====== Listed entries

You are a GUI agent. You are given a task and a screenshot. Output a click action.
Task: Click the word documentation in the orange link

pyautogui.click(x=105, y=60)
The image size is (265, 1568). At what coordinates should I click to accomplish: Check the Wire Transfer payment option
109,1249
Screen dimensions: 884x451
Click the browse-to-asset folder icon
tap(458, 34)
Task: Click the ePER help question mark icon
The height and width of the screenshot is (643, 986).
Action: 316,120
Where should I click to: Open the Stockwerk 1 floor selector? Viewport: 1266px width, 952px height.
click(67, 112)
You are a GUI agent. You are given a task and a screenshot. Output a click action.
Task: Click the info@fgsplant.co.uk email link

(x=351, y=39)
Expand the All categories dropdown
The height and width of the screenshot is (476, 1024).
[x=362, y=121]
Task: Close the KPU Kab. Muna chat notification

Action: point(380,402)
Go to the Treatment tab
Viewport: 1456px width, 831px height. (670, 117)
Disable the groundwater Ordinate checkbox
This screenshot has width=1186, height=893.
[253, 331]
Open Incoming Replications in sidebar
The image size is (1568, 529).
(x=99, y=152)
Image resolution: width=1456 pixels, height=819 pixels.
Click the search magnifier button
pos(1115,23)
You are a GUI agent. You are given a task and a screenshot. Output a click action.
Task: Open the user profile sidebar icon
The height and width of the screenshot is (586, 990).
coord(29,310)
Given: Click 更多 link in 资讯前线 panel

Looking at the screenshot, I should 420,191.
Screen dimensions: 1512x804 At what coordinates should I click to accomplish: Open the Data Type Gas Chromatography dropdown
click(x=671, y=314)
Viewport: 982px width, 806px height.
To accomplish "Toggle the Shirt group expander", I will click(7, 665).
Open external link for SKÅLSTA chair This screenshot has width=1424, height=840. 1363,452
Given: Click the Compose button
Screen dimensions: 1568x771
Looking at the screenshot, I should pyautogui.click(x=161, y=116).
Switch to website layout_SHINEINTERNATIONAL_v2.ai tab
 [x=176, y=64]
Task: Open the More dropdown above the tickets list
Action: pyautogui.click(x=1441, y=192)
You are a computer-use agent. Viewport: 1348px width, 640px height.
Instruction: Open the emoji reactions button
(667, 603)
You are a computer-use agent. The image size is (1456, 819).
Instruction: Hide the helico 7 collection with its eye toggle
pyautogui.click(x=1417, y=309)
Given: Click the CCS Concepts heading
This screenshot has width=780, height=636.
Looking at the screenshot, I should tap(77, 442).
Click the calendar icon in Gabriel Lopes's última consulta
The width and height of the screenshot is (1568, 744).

============

Task goal ::
Please extract the lines of the material from the line with "Given: Click 更多 link in 资讯前线 panel" to the line with "will click(7, 665).", both of those lines included, and reproduce them word for word.

Answer to this task ::
Given: Click 更多 link in 资讯前线 panel

Looking at the screenshot, I should 420,191.
Screen dimensions: 1512x804 At what coordinates should I click to accomplish: Open the Data Type Gas Chromatography dropdown
click(x=671, y=314)
Viewport: 982px width, 806px height.
To accomplish "Toggle the Shirt group expander", I will click(7, 665).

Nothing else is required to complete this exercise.